GDP expanded at a 2.8 percent annual rate, the US Department of Commerce said on Friday, a sharp acceleration from the 1.8 percent in the prior three months.
However, it was a touch below economists’ expectations in a Reuters poll for a 3 percent rate, and two-thirds of the increase was because of the build-up in business inventories.
Soft underlying demand and a sharp slowing in core inflation supported the US Federal Reserve’s decision this week to keep in place an ultra-easy monetary policy to nurse the recovery.
“The areas of strength are unlikely to be strong in the current quarter and the areas of weakness are more than likely to be weaker,” said Steve Blitz, a senior economist at ITG Investment Research in New York. “Frankly, I don’t think there is an awful lot the Fed can do about it.”
The economy got a temporary boost from the rebuilding of inventories, which logged the biggest increase since the third quarter of 2010.
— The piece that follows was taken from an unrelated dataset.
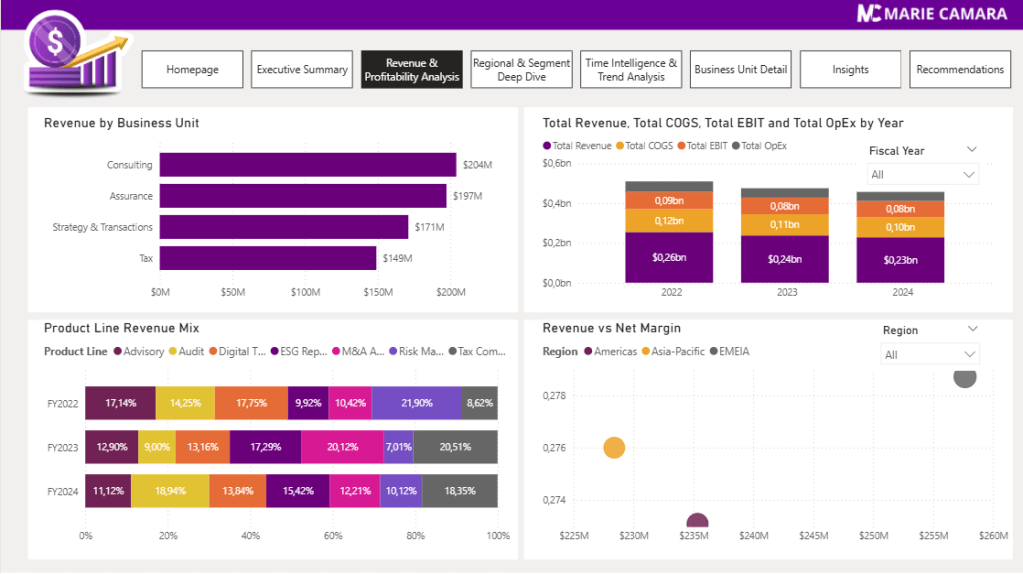The width and height of the screenshot is (1023, 574).
Task: Open Regional & Segment Deep Dive
Action: 521,70

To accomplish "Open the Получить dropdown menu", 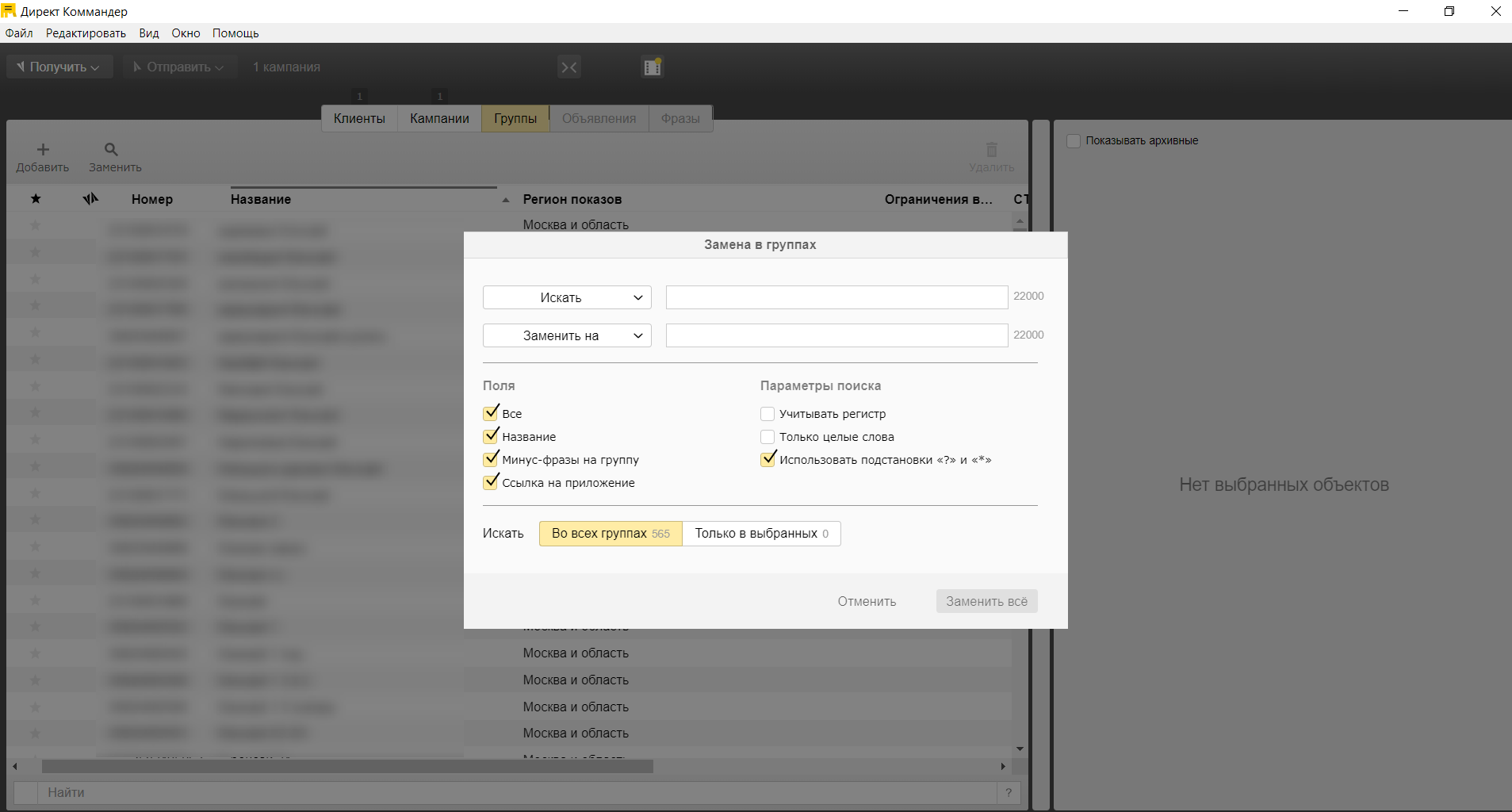I will (59, 67).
Excluding inventories, the economy grew at a tepid 0.8 percent rate, a sharp step-down from the prior period’s 3.2 percent pace and a sign of weak domestic demand.
For all of last year, the economy grew just 1.7 percent and economists expect only a bit of quickening this year.
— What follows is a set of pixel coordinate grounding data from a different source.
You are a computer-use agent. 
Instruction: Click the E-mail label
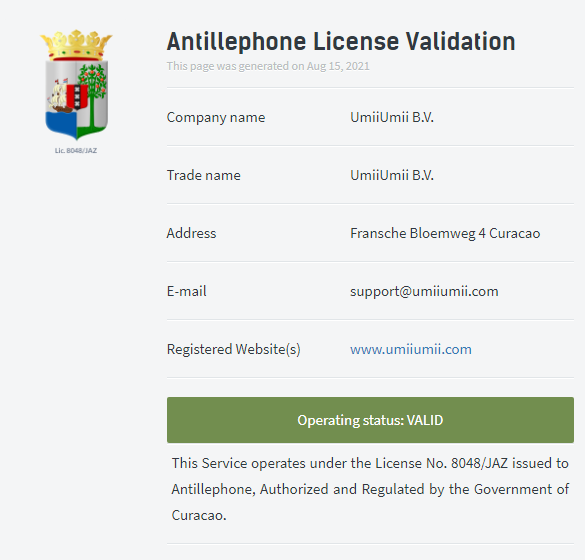(186, 291)
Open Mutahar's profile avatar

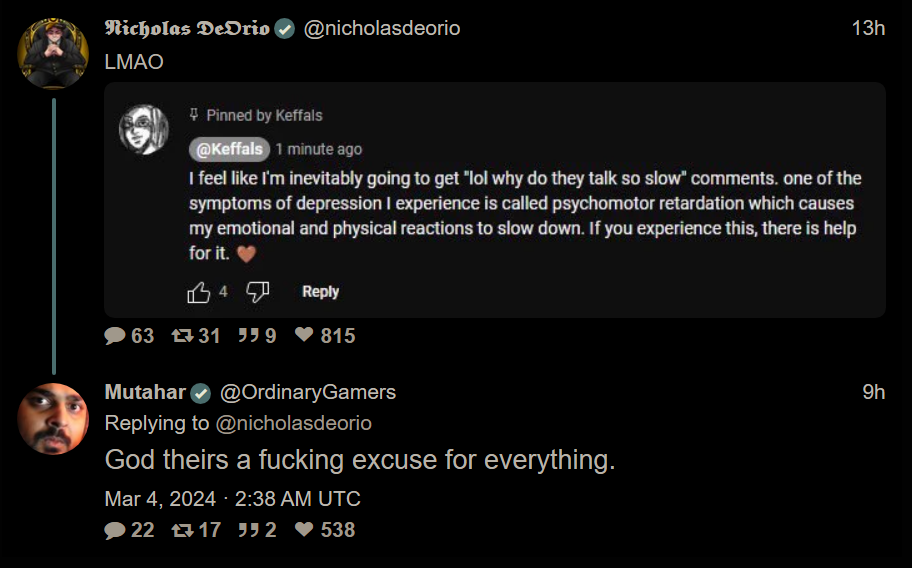coord(53,419)
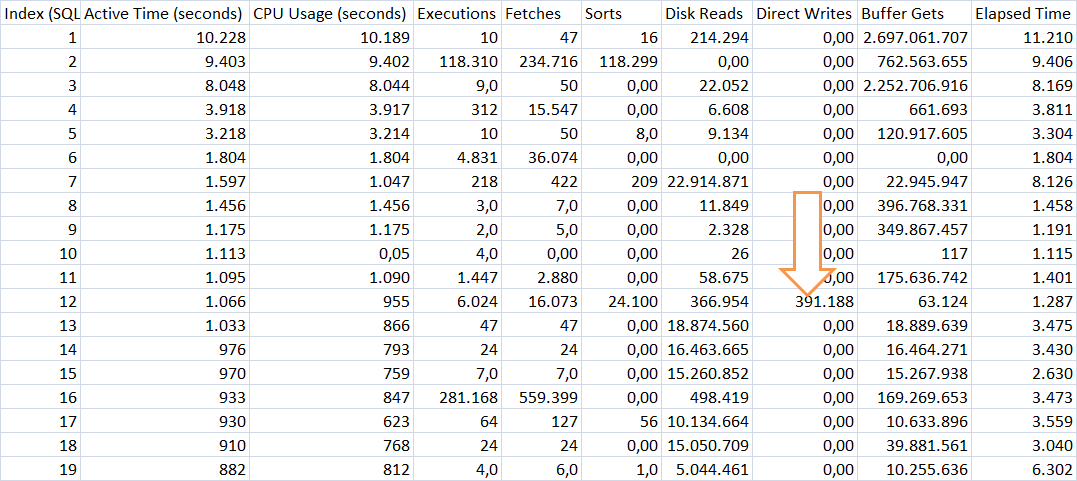1077x481 pixels.
Task: Click the Executions column header
Action: 456,14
Sluggish growth could hurt US President Barack Obama’s chances of re-election in November and might lead the Fed to launch a further round of bond purchases to spur the recovery.
“Clearly, much work remains to achieve the Fed’s dual mandate of maximum sustainable employment in the context of price stability,” New York Federal Reserve President William Dudley told reporters.
US Treasury Secretary Timothy Geithner on Friday also gave a lukewarm assessment of economy’s prospects.
“We’re still repairing the damage done by the financial crisis. On top of that, we face a more challenging world. We have a lot of challenges ahead in the United States,” he said at the World Economic Forum in Davos, Switzerland.
The robust inventory accumulation in the fourth quarter — a US$56 billion build-up — suggests the recovery will lose a step at some point early this year when businesses throttle back.
However, economists said there was no sign businesses were uncomfortable yet with the amount of inventory they had on hand, suggesting they could add more in the current quarter.
Weak spots during the quarter included business investment spending, which advanced at just a 1.7 percent annual rate, the slowest since 2009.
A sharp drop in defense spending and still weak outlays at state and local authorities combined to yield a fifth straight quarterly contraction in government spending.
Though exports held up, an increase in imports left a trade gap that also chipped growth, and while home construction rose at the fastest pace since the second quarter of 2010, it was helped by unseasonably mild winter weather.
Consumer spending, which accounts for about 70 percent of US economic activity, also accelerated, stepping up to a 2 percent rate from the third quarter’s 1.7 percent.
However, it was largely driven by pent-up demand for cars. The Japanese earthquake and tsunami had disrupted supplies early last year, leaving showrooms bereft of popular models.
Consumers also benefited from a moderation in inflation.
A price index for personal spending rose at a 0.7 percent rate in the fourth quarter, the slowest increase in one-and-a-half years.
A core measure that strips out food and energy costs rose at a 1.1 percent pace, off sharply from the prior quarter and the slowest in a year. The slowdown could worry the Fed, which would prefer it nearer its 2 percent inflation target.
A sustained GDP growth pace of at least 3 percent would likely be needed to make noticeable headway in absorbing the unemployed and those who have given up the search for work.